DDMAL / musiclibs

:guitar: Searching IIIF Manifests
Other
6 stars 2 forks source link

Thumbnail saving? #114

Open agpar opened 8 years ago

agpar commented 8 years ago

I'm interested if you think it would be worth it to save thumbnails and serve them ourselves. It's pretty underwhelming (the steak lacks serious sizzle) when every thumbnail on the site takes 5-15 seconds to load (if they load).

Pros:

Cons:

Do you think its worth it?

ahankinson commented 8 years ago

I think the answer is to get those services to use IIIF thumbnails. Could you make a note of them on the problems document?

https://docs.google.com/document/d/1Lyg7FzBeTHBeC0qbPmFzJfyxpK9ySBKyoiYs0TQkCIs/edit#

In general, I'm hesitant to do this. For DIAMM, for example, if a source does not have a pre-defined thumbnail, I choose a random one from the available page images for the manifest. So the thumbnail actually changes from load to load.

Why not go halfway and set up a memcached caching layer, with the thumbnails cached by URL key. When a thumbnail is requested we can check the cache for it and serve it quickly; otherwise, we fetch and then cache.

agpar commented 8 years ago

The problem with only caching is that we display a random .01% of the thumbnails every time the user loads the front page.

We could re-write how it chooses manifests to display on the front page so it only updates them nightly or weekly, thus making a cache system useful.

I like being able to refresh the page and see a whole new set of interesting stuff though.

ahankinson commented 8 years ago

Good point, but I think choosing a solution to this should be independent of the front-end features.
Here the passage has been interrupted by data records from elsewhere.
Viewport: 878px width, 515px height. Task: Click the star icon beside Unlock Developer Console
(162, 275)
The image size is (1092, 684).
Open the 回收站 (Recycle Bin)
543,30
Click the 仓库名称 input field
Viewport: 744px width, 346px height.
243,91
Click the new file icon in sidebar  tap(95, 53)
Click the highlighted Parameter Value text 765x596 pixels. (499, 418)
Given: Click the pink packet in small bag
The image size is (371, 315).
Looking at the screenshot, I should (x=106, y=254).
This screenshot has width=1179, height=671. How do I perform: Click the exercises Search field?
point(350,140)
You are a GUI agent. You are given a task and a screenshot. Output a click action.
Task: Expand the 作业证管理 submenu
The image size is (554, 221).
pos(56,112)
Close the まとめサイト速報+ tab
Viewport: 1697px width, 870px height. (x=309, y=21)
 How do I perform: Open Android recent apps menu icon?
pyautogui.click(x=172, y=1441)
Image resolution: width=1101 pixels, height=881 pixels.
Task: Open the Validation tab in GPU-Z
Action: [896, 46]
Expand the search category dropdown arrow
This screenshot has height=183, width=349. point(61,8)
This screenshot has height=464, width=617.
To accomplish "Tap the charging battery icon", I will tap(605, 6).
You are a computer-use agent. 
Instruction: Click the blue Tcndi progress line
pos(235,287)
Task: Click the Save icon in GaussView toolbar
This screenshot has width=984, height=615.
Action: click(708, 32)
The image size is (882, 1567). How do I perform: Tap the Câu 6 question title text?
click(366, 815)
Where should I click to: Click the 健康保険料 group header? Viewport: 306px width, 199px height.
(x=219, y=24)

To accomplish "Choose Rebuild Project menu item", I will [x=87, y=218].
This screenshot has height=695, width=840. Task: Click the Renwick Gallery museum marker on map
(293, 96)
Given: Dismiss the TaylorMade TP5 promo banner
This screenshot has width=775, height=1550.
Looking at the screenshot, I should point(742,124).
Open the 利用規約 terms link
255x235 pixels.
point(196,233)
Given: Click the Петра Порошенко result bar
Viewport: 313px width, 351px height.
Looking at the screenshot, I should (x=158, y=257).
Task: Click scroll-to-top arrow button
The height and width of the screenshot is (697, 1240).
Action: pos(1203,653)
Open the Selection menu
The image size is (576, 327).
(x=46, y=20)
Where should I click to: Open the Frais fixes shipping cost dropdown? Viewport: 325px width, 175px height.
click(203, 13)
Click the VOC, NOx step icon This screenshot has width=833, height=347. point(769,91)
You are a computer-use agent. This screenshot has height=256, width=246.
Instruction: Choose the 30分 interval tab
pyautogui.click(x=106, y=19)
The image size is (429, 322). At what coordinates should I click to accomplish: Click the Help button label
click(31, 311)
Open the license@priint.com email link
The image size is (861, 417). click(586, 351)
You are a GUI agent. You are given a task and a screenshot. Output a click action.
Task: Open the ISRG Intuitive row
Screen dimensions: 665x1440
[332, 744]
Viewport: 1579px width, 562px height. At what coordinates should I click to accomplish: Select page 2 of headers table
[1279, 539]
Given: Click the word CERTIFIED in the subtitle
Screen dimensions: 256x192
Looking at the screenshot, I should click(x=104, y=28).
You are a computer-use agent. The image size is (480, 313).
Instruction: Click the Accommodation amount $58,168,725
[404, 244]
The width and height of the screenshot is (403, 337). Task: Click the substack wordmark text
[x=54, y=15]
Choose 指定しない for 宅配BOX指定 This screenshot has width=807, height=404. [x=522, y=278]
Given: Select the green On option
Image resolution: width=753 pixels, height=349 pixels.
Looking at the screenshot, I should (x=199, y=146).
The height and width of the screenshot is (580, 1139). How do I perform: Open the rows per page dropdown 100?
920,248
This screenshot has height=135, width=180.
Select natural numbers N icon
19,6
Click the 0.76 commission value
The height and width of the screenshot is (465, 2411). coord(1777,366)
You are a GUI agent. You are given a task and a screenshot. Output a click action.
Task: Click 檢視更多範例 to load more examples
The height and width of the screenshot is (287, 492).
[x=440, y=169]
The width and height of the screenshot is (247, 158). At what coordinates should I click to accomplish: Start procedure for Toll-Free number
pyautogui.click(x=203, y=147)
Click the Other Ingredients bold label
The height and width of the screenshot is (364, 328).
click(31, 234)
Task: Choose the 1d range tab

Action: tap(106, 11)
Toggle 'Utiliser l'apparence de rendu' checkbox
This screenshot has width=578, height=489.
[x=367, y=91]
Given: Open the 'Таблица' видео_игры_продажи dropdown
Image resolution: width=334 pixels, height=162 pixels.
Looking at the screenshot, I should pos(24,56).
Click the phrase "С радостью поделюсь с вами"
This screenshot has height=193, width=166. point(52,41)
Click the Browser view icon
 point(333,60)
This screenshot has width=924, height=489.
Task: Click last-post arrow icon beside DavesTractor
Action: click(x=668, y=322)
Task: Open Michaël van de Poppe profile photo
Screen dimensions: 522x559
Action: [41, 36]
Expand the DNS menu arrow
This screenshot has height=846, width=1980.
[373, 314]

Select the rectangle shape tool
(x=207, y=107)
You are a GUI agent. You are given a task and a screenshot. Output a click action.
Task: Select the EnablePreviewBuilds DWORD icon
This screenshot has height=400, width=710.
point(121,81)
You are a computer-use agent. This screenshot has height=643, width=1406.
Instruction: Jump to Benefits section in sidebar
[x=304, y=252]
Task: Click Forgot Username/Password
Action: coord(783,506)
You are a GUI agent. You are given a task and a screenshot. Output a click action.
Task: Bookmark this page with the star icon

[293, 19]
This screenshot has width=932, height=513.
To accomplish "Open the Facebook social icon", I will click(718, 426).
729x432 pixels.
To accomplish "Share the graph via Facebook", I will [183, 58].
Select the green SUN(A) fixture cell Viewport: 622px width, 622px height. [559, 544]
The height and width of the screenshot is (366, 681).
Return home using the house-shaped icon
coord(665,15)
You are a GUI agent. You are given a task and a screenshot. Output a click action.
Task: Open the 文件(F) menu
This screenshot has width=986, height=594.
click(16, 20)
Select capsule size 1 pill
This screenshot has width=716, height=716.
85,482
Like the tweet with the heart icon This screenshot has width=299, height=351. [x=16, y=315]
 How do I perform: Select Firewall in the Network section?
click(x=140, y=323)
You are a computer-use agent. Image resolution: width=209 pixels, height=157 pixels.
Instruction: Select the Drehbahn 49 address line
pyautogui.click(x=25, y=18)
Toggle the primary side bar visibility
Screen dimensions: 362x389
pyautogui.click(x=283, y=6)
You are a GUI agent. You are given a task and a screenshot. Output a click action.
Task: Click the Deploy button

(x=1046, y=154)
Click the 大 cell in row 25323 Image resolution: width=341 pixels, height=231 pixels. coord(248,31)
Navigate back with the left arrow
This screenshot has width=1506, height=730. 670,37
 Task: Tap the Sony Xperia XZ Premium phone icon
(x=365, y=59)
I'm only saying this because I'm finding that when I present the front page it's a bit strange to explain the stuff that is there. They're not really "Selected items" since we didn't select them, and saying "Random items" just seems a bit too indeterminate. So I'm wondering if that space would be better used for something else (browse by provider? Not sure...) That's a separate issue, but since @jeromepl is wanting a caching layer as well, it might make sense to provide a general solution.

agpar commented 8 years ago

I'm also think of search result thumbnails... We only want to show, like, 30kb of image, but they are often extremely slow to load, since we are typically asking for a dozen of them all at the exact same time from the same server.

I agree, explaining why the front page is half empty seriously sucks.

I think writing a system to retrieve, convert, save, and make thumbnails available would be a very robust long term solution. We could do whatever we wanted with thumbnails if it was in place.

Caching would be helpful to this solution, but would probably not be sufficient alone. If every thumbnail is 100kb, then we already have 7 gb or so that need to be cached. More realistic to keep these on an HD than to have a caching system that will need to be warmed up every time we update (could take hours, given that each thumbnail is a GET).

agpar commented 8 years ago

BTW: we do a similar thing in musiclibs with regards to thumbnails. If one is not provided, or if we know that library uses large images as thumbnails, we just grab a random one from the default sequence. It's still very slow.

ahankinson commented 8 years ago

The problem is that the 'magic' of the site is that we're not serving other people's content, though. Plus it might get us into a bit of a sticky situation WRT copyright if we're storing and re-hosting content.

agpar commented 8 years ago

Yeah, I want the magic to be there too. I'd really like to make the site browsing experience better though. I wonder if it's something that will just resolve itself as IIIF image service implementations improve?